--- EXCERPT TO READ ---
Baseten and the inference gold rush: a $1.5 billion round in the making

The news hits like a thunderclap in a Silicon Valley already buzzing with AI: Baseten, a California startup specializing in LLM inference services, is reportedly on the verge of closing a $1.5 billion funding round, catapulting its valuation to $13 billion. The deal, reported by sources close to the matter, comes just months after its last mega-round and proves that the “inference gold rush” is very much alive.

A heavyweight investment

Baseten is no stranger to those tracking AI infrastructure. The company offers a cloud platform that lets organizations run large models without managing underlying hardware. In an era of GPU shortages and exploding training costs, this business model is attracting massive capital. The new round, if confirmed, would elevate the company’s total funding to top-tier unicorn status, signaling investor confidence in surging demand for inference as a service.

But what’s behind these figures? The logic is straightforward: while model training remains the domain of a few large players, inference—the stage where models generate responses—is becoming the real bottleneck for mass adoption. Serving millions of requests per second with acceptable latency requires optimized infrastructure, and Baseten positions itself as an intermediate layer between models and enterprise applications.

The control dilemma: on-premise vs. cloud

For organizations evaluating LLM deployment, the news raises concrete questions. Relying on a service like Baseten means outsourcing inference infrastructure to a third party, with benefits in scalability and predictable OpEx. But for those with stringent data sovereignty requirements, GDPR compliance, or regulated industries, public cloud isn’t always viable.

--- GIVEN INFORMATION ---
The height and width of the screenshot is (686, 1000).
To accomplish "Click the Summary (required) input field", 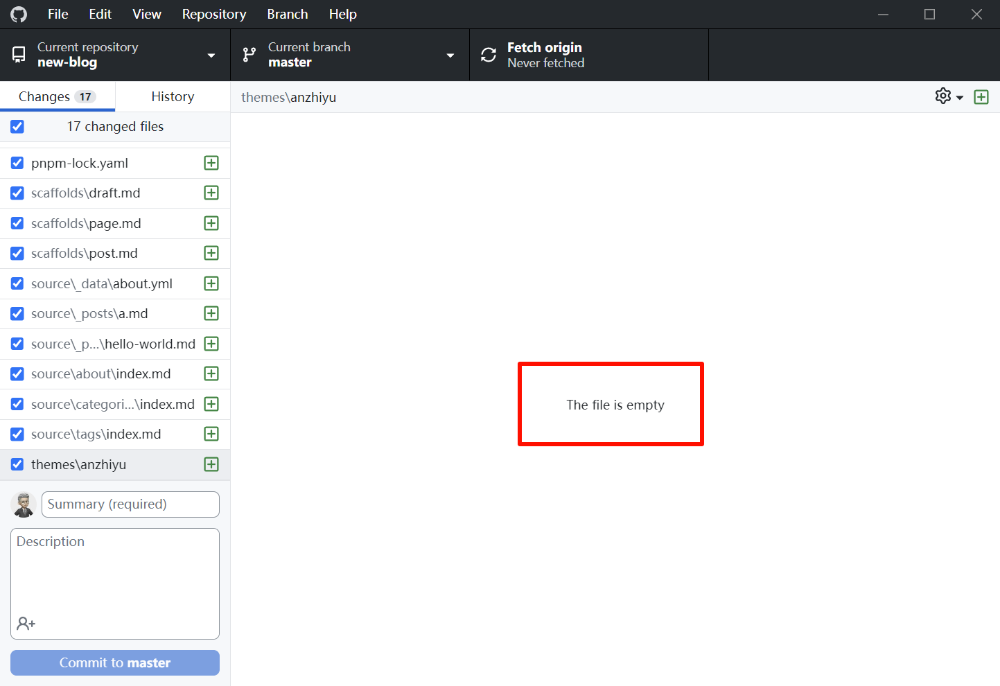I will pyautogui.click(x=130, y=504).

--- LIST OF TASKS ---
(a) Reproduce the Baseten article word for word from "The news hits" to "very much alive.".
(b) According to the Baseten article, what valuation would the reported funding round give the company?

--- TASK-BY-TASK ANSWERS ---
(a)
The news hits like a thunderclap in a Silicon Valley already buzzing with AI: Baseten, a California startup specializing in LLM inference services, is reportedly on the verge of closing a $1.5 billion funding round, catapulting its valuation to $13 billion. The deal, reported by sources close to the matter, comes just months after its last mega-round and proves that the “inference gold rush” is very much alive.

(b) $13 billion.